- _Aim of the exercise_
Everything from the line holding "You are a computer-use" to the end of the listing below should be copied exactly, line for line, minus the pictures.

*** Block opens ***

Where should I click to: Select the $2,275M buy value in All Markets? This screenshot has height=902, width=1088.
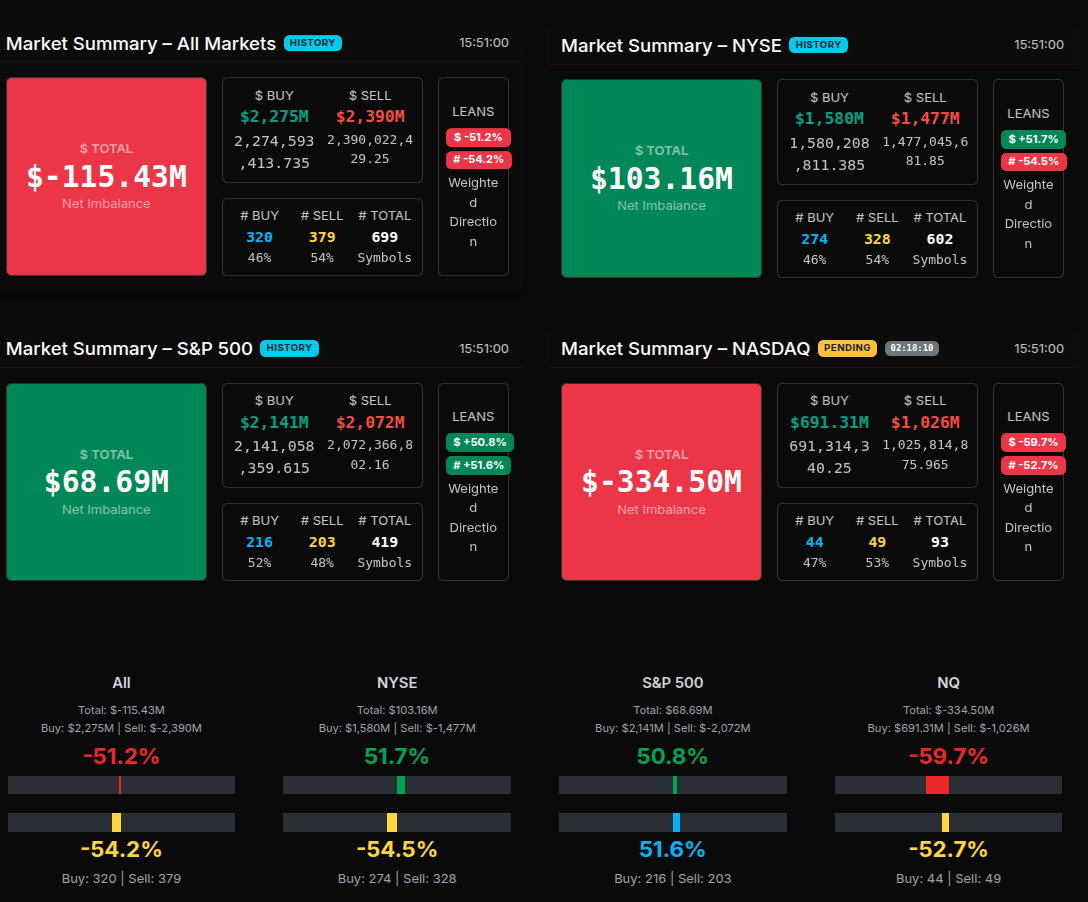[274, 117]
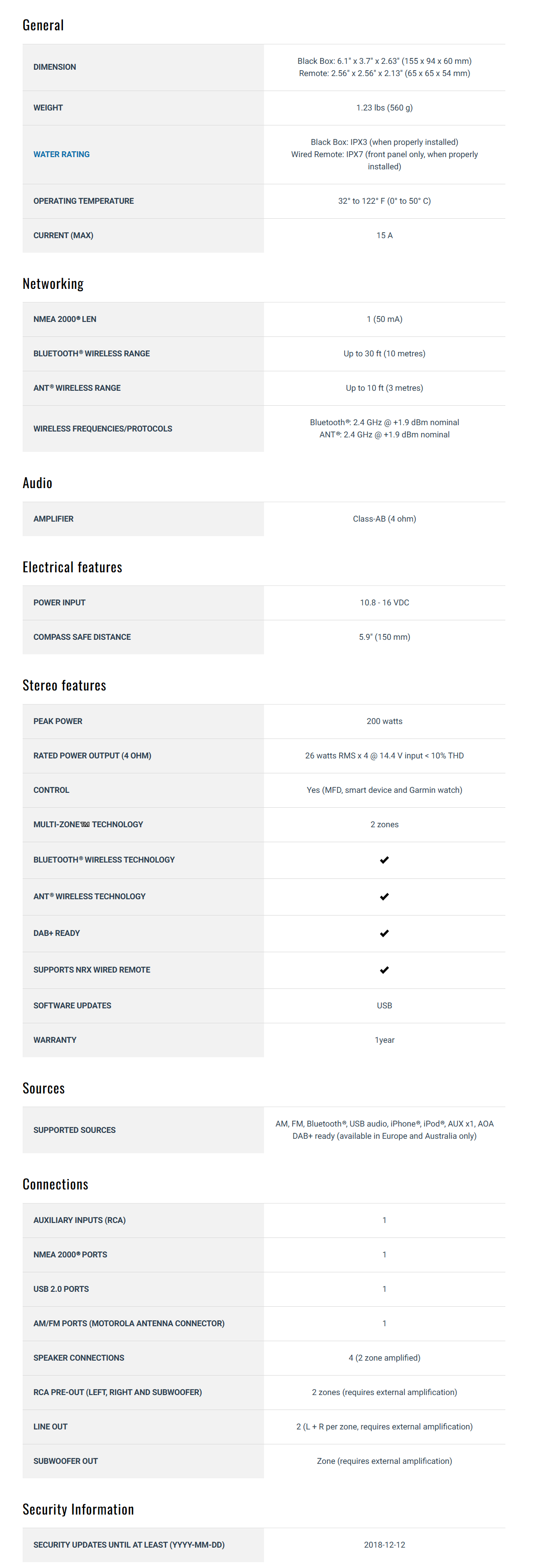
Task: Click the Speaker Connections row label
Action: coord(78,1357)
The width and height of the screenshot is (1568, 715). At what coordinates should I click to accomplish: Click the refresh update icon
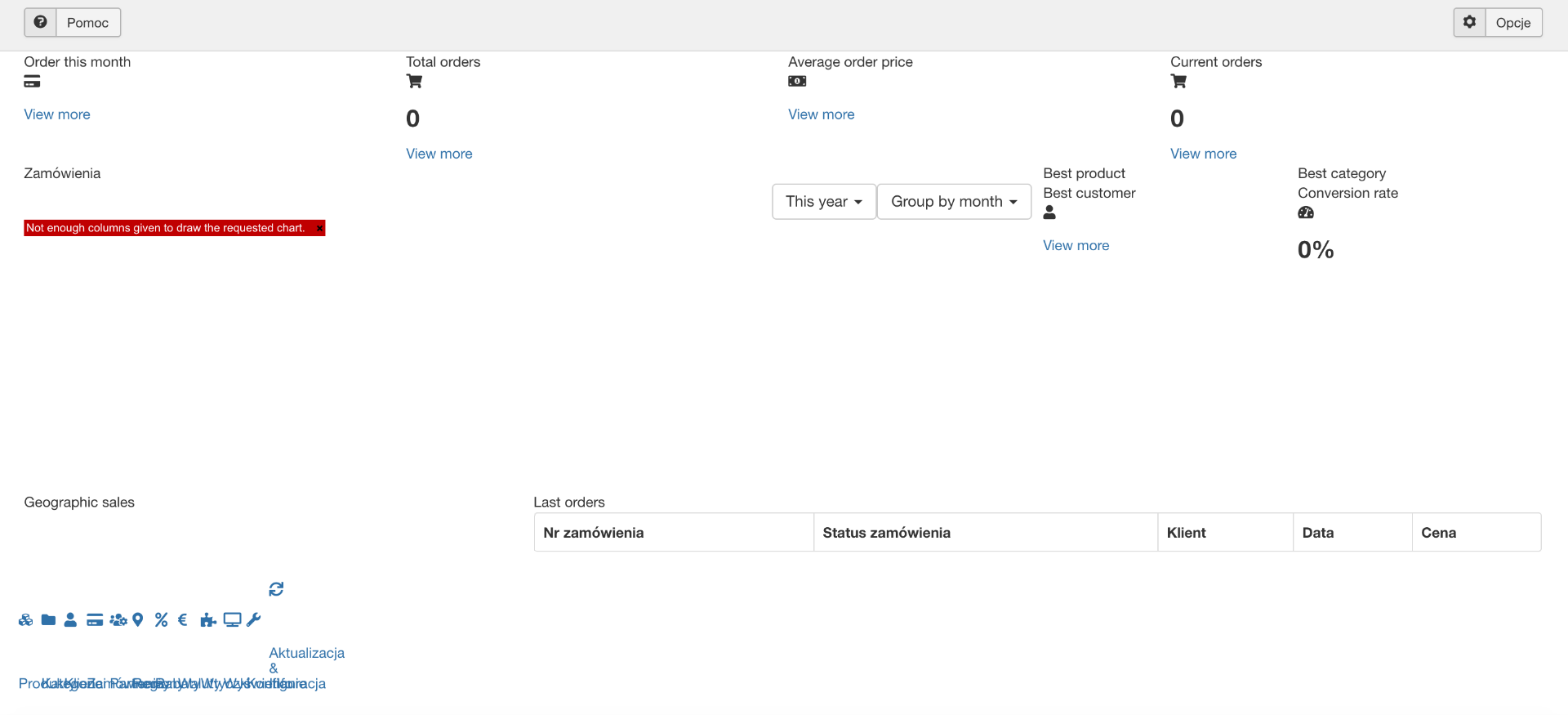[276, 589]
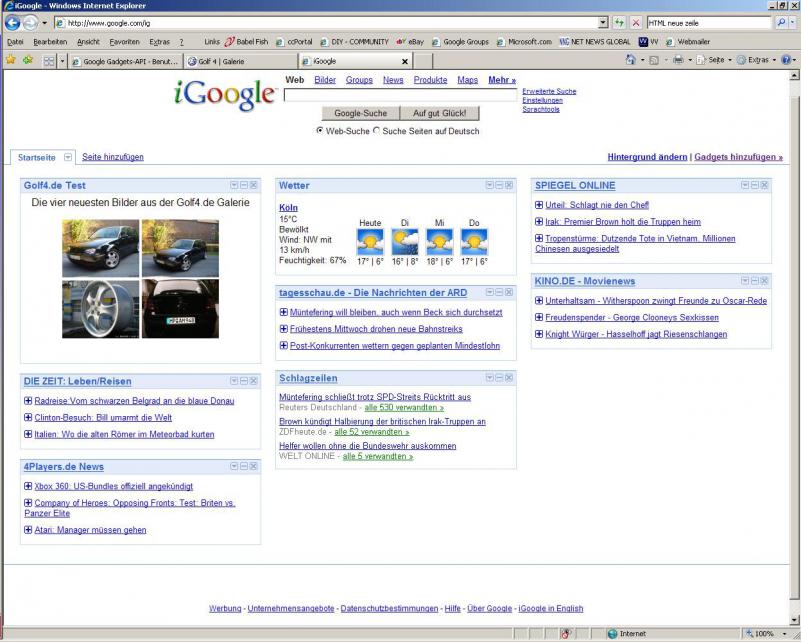The image size is (801, 642).
Task: Click the Home icon in command bar
Action: click(x=631, y=60)
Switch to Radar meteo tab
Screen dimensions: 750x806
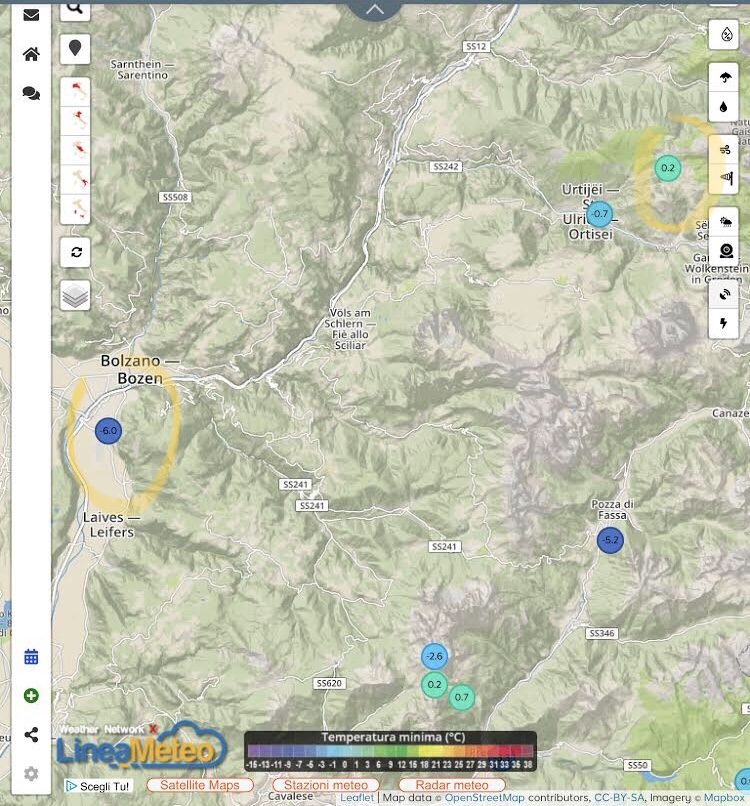pyautogui.click(x=451, y=785)
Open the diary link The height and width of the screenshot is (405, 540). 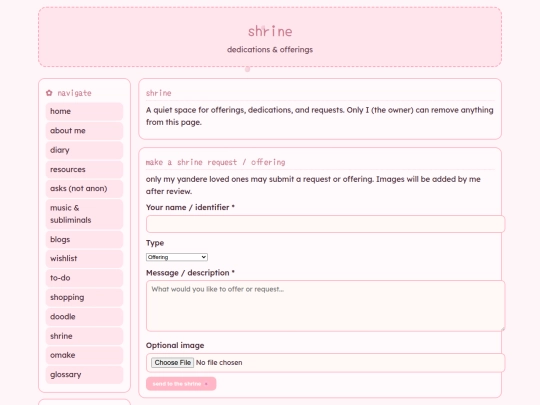[84, 150]
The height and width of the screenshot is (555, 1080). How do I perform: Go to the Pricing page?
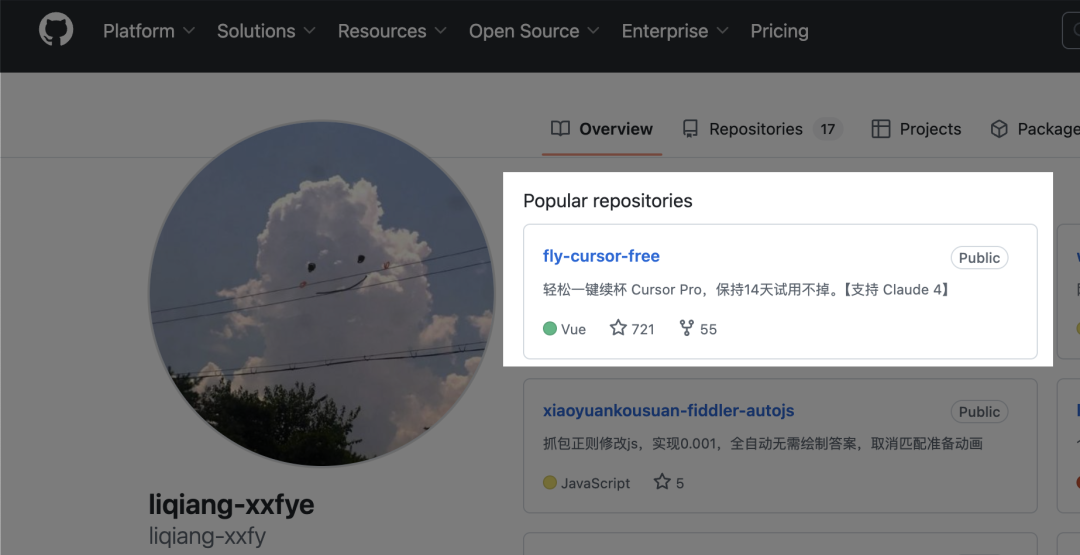[779, 31]
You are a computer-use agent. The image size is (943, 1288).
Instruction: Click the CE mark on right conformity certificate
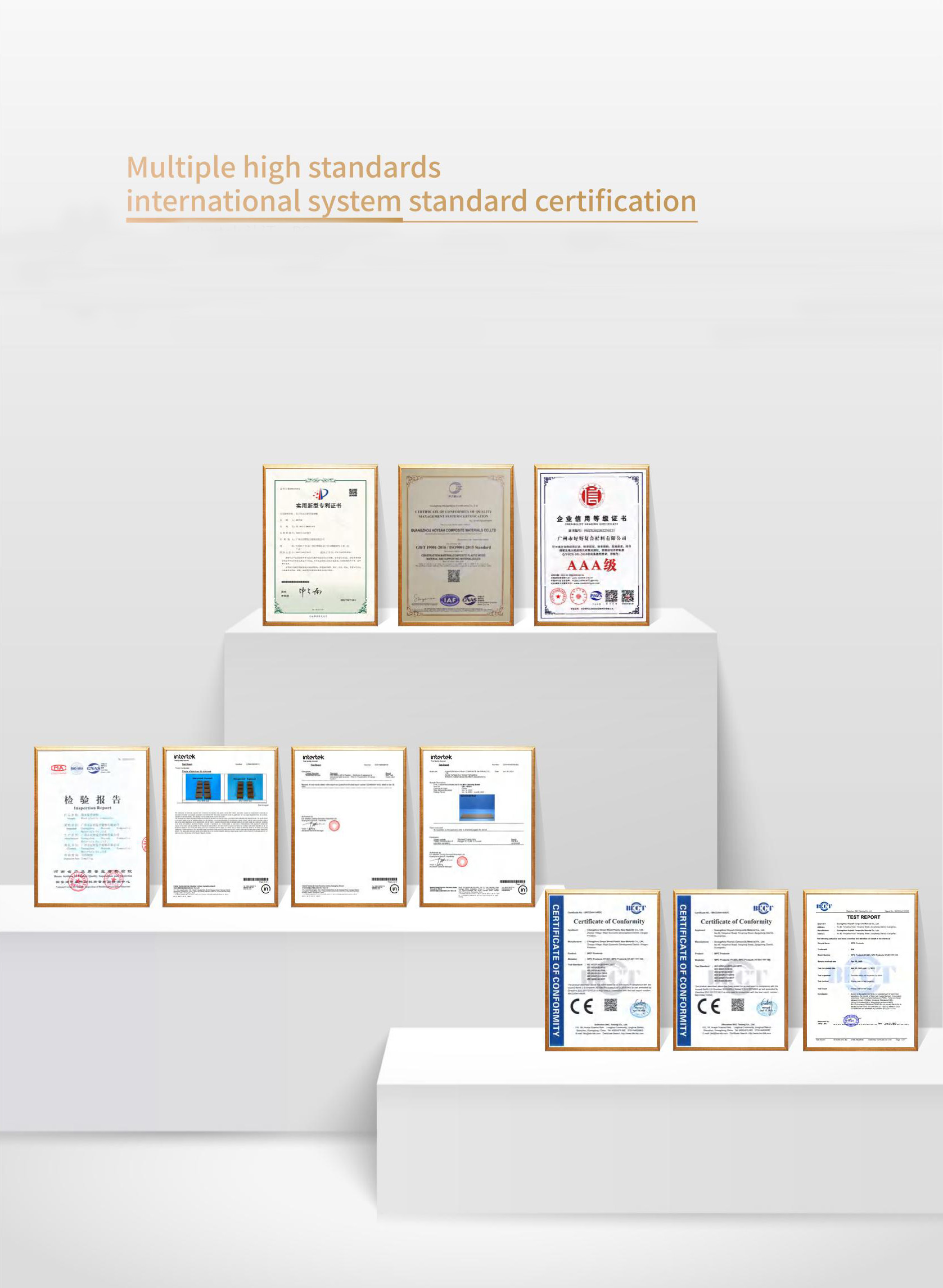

*** Block closes ***

- _Exercise output_
You are a computer-use agent. The image size is (943, 1288).
Instruction: Click the CE mark on right conformity certificate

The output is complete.